Me estaba mirando en el espejo, acicalándome un poco, cuando de la nada surgió aquella cara, justo al lado de la mía. Sencillamente apareció. Era una cara totalmente blanca. No tenía ojos, en su lugar, había dos agujeros negros. No aprecié tampoco una nariz, pero sí su boca. Era una boca grande, también oscura, casi negra diría yo. Sentí un frío repentino y un latigazo de electricidad recorrió mi espalda.

De repente esa cara, empezó a estirarse. Era… era como si fuese de goma y alguien o algo la estirara por el pelo y por la barbilla. Podía ver como se deformaba, como se alargaba, adquiriendo una forma totalmente inhumana.

Corrí hasta el comedor. Me costaba respirar y estaba mareado.

Mi madre, estaba sentada cosiendo. Cuando me vio, me preguntó si estaba bien. Vino a decirme algo tipo «estas muy pálido, hijo». Yo me senté en una silla y la miré con lágrimas en los ojos. Le expliqué lo que acababa de ver y el pánico que sentí en aquel momento.

La cara de mi madre se transformó en una mueca. Se quedó blanca como una pared de cal. Dejó lo que estaba haciendo y con voz temblorosa me dijo… «Esta mañana cuando estaba limpiando el lavabo, le he pasado limpiacristales al espejo.
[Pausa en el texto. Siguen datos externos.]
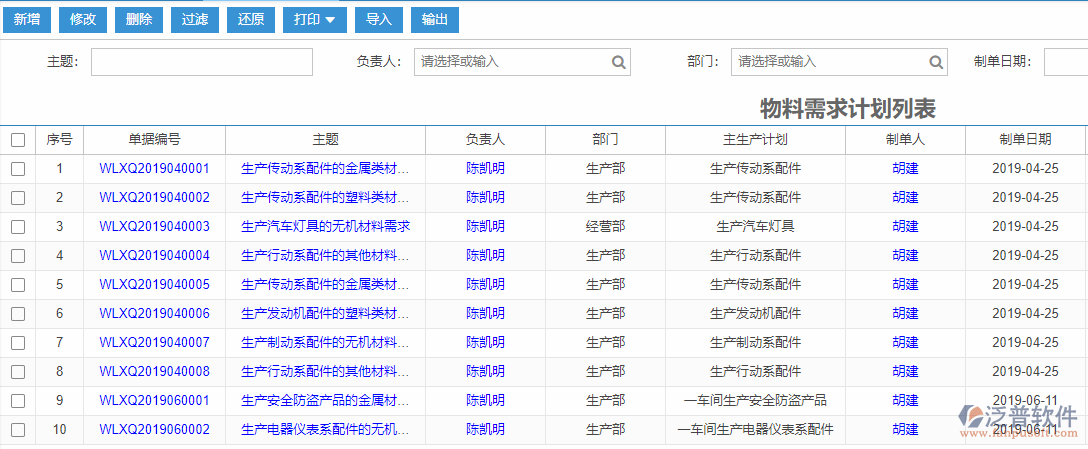Screen dimensions: 1088x449
Task: Click the search icon in 负责人 field
Action: point(619,62)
Mientras lo limpiaba, la misma cara ha aparecido a mi lado». Los dos nos quedamos quietos y pensando en lo que acabábamos de explicarnos el uno al otro. Decidimos no hablar más del tema, pero ella decidió otra cosa. Después de años de aguantar cosas extrañas en casa, aquello era la gota que colmaba el vaso.
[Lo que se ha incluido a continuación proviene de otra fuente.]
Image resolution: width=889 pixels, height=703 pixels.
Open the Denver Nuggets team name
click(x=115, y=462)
Desde aquel día, hace ya como 30 años, siempre que he podido evitar el mirarme en un espejo, lo he evitado.

Mi madre, creyente en muchas de estas cosas, me dijo una vez…

«Dani, un espejo es una puerta que siempre está abierta. No sé decirte qué hay en el otro lado, pero una cosa está clara, contra más espejos tengas, más puertas abiertas tienes en casa».